Pacing the living room, dropping Cheerios as he goes!

He’s just that kind of kid. So a diaper change? Having to lay down and be still while Mama cleans my hiney?

Ohhhh NO!

He tosses and turns and screams and bucks. All over a diaper change! It’s ridiculous really. Tim can attest to it. But there are a few things we have learned that can soothe the problem for about 30 seconds to a minute, at which time we change the diaper like mad, as if we are in the pit crew changing tires in the Indy 500. Those things are as follows:

1. Give him a book from the shelf. But beware, he only wants the big ones…you know, like the BIG ones, with pull-out tabs and song buttons along the side, so you have to fight to keep the bottom of it out of the way.

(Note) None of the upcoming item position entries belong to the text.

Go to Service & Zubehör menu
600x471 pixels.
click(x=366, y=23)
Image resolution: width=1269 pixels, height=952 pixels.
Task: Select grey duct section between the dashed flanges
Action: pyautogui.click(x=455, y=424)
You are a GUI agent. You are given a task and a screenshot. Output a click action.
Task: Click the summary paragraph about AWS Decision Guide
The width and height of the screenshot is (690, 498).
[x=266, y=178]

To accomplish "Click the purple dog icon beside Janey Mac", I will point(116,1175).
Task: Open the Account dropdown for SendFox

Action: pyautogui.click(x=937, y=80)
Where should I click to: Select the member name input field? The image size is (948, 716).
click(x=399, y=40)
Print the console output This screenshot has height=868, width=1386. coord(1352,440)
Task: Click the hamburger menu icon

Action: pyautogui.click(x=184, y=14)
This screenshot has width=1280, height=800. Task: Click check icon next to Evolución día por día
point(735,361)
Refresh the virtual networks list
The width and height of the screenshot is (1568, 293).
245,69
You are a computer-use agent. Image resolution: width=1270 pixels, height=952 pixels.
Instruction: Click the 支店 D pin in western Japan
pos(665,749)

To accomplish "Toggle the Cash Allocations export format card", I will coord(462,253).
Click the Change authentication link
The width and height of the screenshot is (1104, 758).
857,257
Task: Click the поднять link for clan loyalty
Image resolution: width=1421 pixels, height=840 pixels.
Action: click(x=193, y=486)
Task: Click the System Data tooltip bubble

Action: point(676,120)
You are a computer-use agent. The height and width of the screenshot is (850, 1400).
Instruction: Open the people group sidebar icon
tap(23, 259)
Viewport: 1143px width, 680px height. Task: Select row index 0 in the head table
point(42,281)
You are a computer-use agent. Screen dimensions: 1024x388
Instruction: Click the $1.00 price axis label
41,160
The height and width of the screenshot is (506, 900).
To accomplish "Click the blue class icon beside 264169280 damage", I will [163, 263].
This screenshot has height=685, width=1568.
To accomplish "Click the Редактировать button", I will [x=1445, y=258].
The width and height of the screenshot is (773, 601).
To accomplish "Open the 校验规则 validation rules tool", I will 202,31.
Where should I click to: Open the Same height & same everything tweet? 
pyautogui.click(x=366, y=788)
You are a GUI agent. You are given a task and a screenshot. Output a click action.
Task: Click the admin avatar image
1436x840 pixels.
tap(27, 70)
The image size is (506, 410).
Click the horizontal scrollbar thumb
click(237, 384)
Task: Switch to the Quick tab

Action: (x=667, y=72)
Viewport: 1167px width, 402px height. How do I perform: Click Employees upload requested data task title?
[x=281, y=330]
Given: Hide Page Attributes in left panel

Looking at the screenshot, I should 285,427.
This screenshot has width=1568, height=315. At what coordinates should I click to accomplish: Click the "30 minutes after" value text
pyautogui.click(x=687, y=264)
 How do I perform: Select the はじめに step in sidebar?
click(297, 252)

2. Sing a song. You’re Baby Can Read selections are best (ie. Happy and You Know It, Head Shoulders Knees and Toes).

3. Be funny.

This morning, he made his routine first poop of the day. So, I said my usual, “Eww! You stinky! Let’s go to Jack Jack’s room!”

Off he marches, because he knows exactly where Jack Jack’s room is and he loves it. Once there he starts the elude tactic, since he knows why we are there; to change the poopy diaper. He gets right to playing with his toys, acting like he is too busy to notice that I followed him in there to “do the duty”. After a “C’mon Jack Jack, Mommy has to change your diaper,” he wedges himself between the glider and small space between his dresser and wall, where we keep his Walt Disney World suitcase. (Easy access for those last minute weekend trips to Grandma’s or let face it, Disney World…)

After much coo-ing, coaxing, and eventually removing the suitcase to make space for me to remove him, I grab him up and take him to the diaper changing area. This is where the screaming commences. I lay him down and the bucking starts. Rolling over, foul words too, I’m sure, if he knew any or could say them…

First thing that comes to mind is tactic 3, be funny.

“Oooo! Shoo-wee!” I say loudly. “Jack Jack stink!”

This gets a giggle. My little Jiminy Cricket from within says, “You’re doing well! Just keep going!”

[Fake coughing and gagging] “Ugh! So stinky! Shoo-wee! Jack Jack made a poopy diaper! Yuck!”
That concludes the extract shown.